Jax makes the worst list

Started by Beloki, January 06, 2009, 01:05:38 PM

jtwestside

QuoteWhy would jogging be socially unacceptable, yet sitting on a bus bench drinking all day is acceptable? Why would taking a morning walk around the neighborhood be considered socially unacceptable?

I'll let you know when I figure that one out!   ???

QuoteThe Rev. Jesse Jackson called Tuesday on Democrats seeking the 2008 nomination for president to give S.C. voters “something to vote for” when they go to the polls in January...
Jackson sharply criticized presidential hopeful and Illinois Sen. Barack Obama for “acting like he’s white” in what Jackson said has been a tepid response to six black juveniles’ arrest on attempted-murder charges in Jena, La....

“If I were a candidate, I’d be all over Jena,” Jackson said after an hour-long speech at Columbia’s historically black Benedict College.

“Jena is a defining moment, just like Selma was a defining moment,” said the iconic civil rights figure, who worked with Martin Luther King Jr. in the 1965 Selma civil rights movement and was with King at his 1968 assassination.
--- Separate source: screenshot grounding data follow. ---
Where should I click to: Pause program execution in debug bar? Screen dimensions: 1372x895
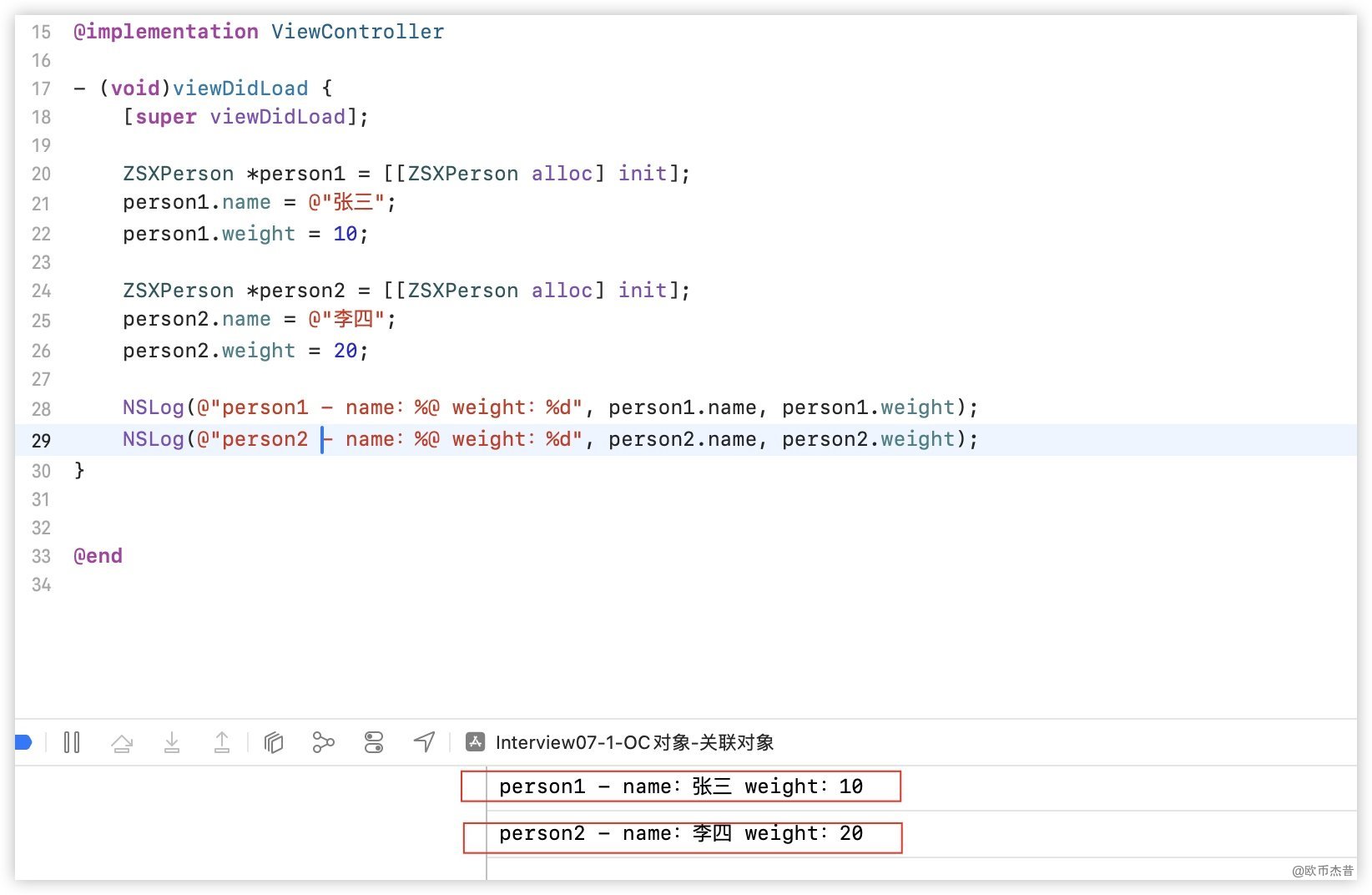72,742
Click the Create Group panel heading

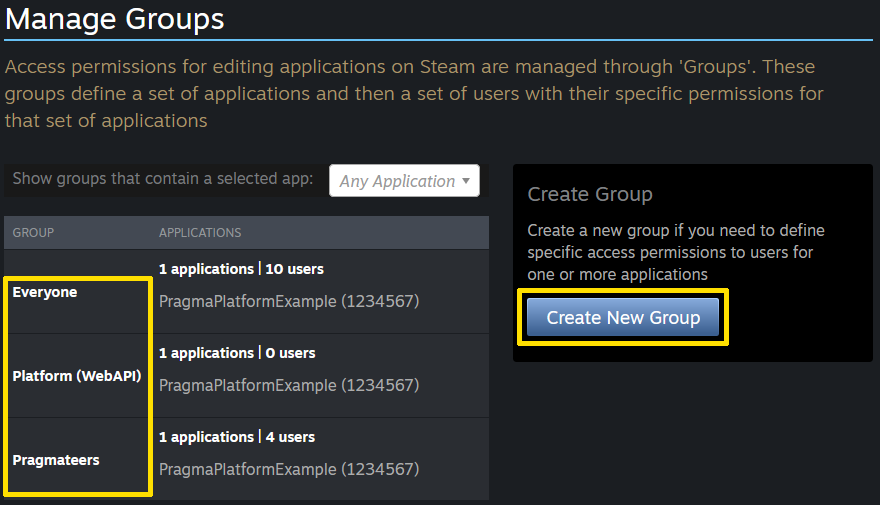pyautogui.click(x=589, y=194)
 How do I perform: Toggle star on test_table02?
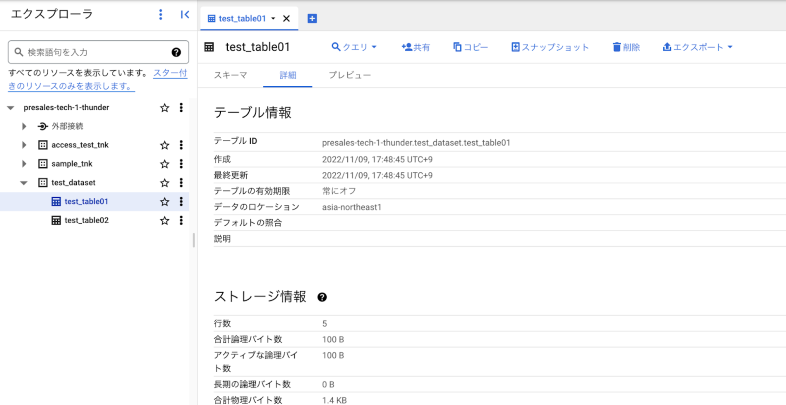point(164,220)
From WikiPedia http://en.wikipedia.org/wiki/Acting_white

QuoteActing white is an epithet usually applied to African-Americans, and also within ethnic groups such as Asian-Americans and Native Americans as well as sometimes culturally diverse groups such as Latinos and Hawaii residents, which refers to a perceived betrayal of one's culture by incorporating the social expectations of white society.[1] The phrase was coined by Signithia Fordham and first popularized in her groundbreaking 1986 study, Black Students' School Success: Coping with the "Burden of 'Acting White.'"[2] Black people that are accused of acting white are sometimes referred to as Black Anglo-Saxons, a term coined by comedian Paul Mooney.

Case studies
Though not all scholars define acting white in precisely the same way, most definitions include a reference to situations where some minority adolescents ridicule their minority peers for engaging in behaviors perceived to be characteristic of whites. In 1986, Signithia Fordham co-authored with Nigerian sociologist John Ogbu a study that concluded that high-performing African American students in a Washington, D.C. high school borrowed from hegemonic white culture as part of a strategy for achievement, while struggling to maintain a black identity. Ogbu made a related claim in his 2003 book, Black American Students in an Affluent Suburb: A Study of Academic Disengagement, concluding that black students' own cultural attitudes hindered academic achievement and that these attitudes are too often neglected. However, as Ogbu made clear in his seminal work Minority Education and Caste (1978), school disengagement among caste-like minorities occurs because of the glass ceiling placed by white society on the job-success of their parents and others in their communities. He reasoned that non-whites "failed to observe the link between educational achievement and access to jobs."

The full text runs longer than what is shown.